Letters to and from Charles H. Crandon, then Chairman of the Dade County Board of Commissioners, pertain to several requests for assistance from the county welfare funds. Letters from Crandon are carbon copies; others are originals

Crandon Park dedication photograph album, November 1947. Include aerial views of Crandon Park and the Rickenbacker Causeway which was also dedicated during the ceremony. Other views show Hurricane Harbor, Captain Eddie Rickenbacker and other dignitaries at the event. Newspaper clippings of the dedication are included.

Transcripts of speeches given on radio in support of Crandon's bid for re-election for Dade County County Commissioner, 1932.
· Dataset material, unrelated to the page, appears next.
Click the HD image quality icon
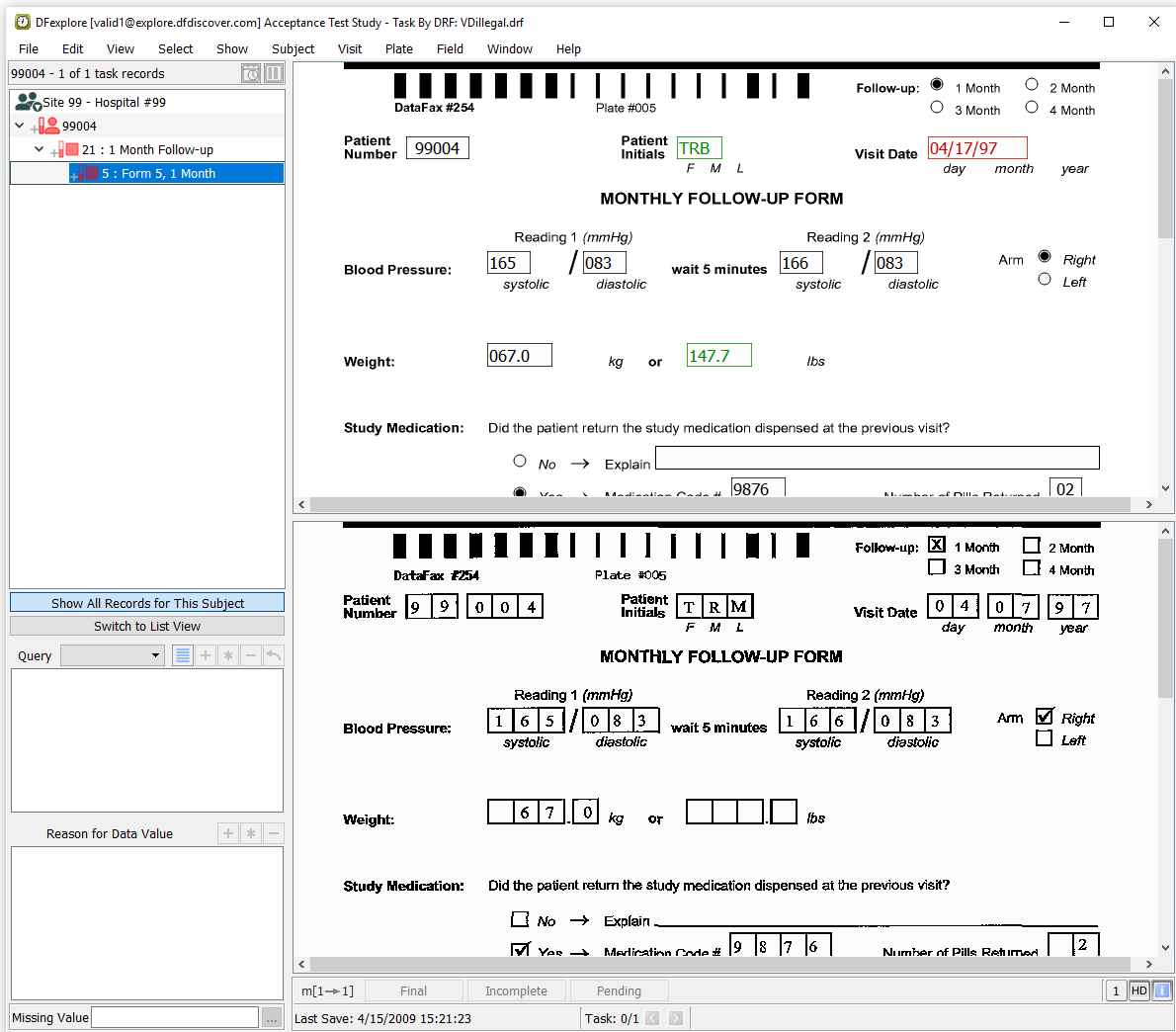The image size is (1176, 1032). tap(1138, 990)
Crandon, Charles H., 1889-1979
HMA0116 · Collection · 1867-1944 (predominant: (bulk 1920s-1930s))

The “Sheriff’s Papers” are miscellaneous county records, most of which did not originate with the Sheriff’s Department. The “Sheriff’s Papers” were obtained from the Dade County (now Miami-Dade County) Sheriff’s Department around 1953.

The collection includes letters, telegrams, bank statements, budgets, warrants, payrolls, requisitions, purchase orders, invoices, receipts, minutes, resolutions, bills of law, court decisions, legal opinions, affidavits, petitions, charters, licenses, tax returns, tax sale certificate, titles, bids, lists (jurors, registered voters, county employees, landowners, Home Guards), applications for employment, reports, statistics, publications, etc.
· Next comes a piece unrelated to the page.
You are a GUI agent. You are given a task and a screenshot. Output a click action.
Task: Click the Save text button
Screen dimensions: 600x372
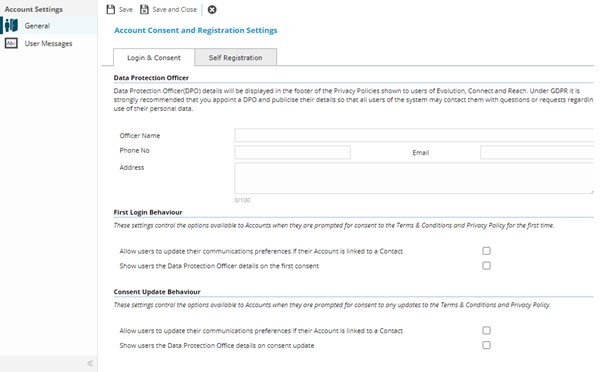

A major portion of the collection consists of the correspondence of various members of the Board of the County Commissioners, particularly Chairmen W. Cecil Watson and Charles H. Crandon, and Deputy Clerk W. E. Norton. Some of the correspondence is personal, dealing mainly with job recommendations, political campaigns, and matters of courtesy. The bulk of the correspondence covers a wide range of county business. From the turn of the century to the time of the Bust, bond issues, real estate, right-of-way negotiations, roads, canals, bridges, causeways, beautifications – the economics and politics of rapid growth – predominate. During the 1930s, economy, reduction, consolidation of county administration, charity cases, relief work, tax sales and adjustments, illustrate the difficult economic and social conditions of the period and the county government’s response to it.
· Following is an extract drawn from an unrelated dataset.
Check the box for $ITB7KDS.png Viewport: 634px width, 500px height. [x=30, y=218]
Throughout the entire correspondence, there is a large number of letters written to the County Commissioners by local residents and visitors on a great variety of subjects, many of them accompanied by a copy of the reply. There are letters from county scholarship students requesting permission to join fraternities, from black citizens protesting some humiliating regulations, from irate owners of orchards and other property damaged by county road crews, from a man demanding the reward for delivering the dead body of an escaped criminal, from an attorney requesting that a young black female county prisoner, convicted of manslaughter in a drunken driving accident, be allowed to serve the rest of her sentence as a maid in his household, from a mother seeking reimbursement or reduction of a fine imposed on her by a justice of the peace for choking a teacher who choked her child, from a northern investor who can’t sell  his Dade County bonds without a loss castigating the Commissioner for spending over four million dollars building that “awful tombstone” of a new court house, from Alligator Joe applying for a permit to kill  a manatee “for scientific and educational purposes,” from destitute widows eternally  grateful for a mother’s pension, etc., etc. There is wealth of material here on the quality of life at the time of an average citizen, on a day-to-day level. In order to make use of this source, however, the original arrangement of the material, which has been retained with minor changes, makes it necessary to peruse numerous “miscellaneous” folders, arranged only according to the initials of the correspondents and dates (Boxes 4,5, and 6).

Part of the correspondence is filed in folders numbered 1 to 106 (Box 7). This series is topically arranged, if somewhat arbitrarily. Some folders contain extensive exchanges of letters on a given subject, others but a single item of dubious importance. The container list gives a brief description of the contents of each numbered folder.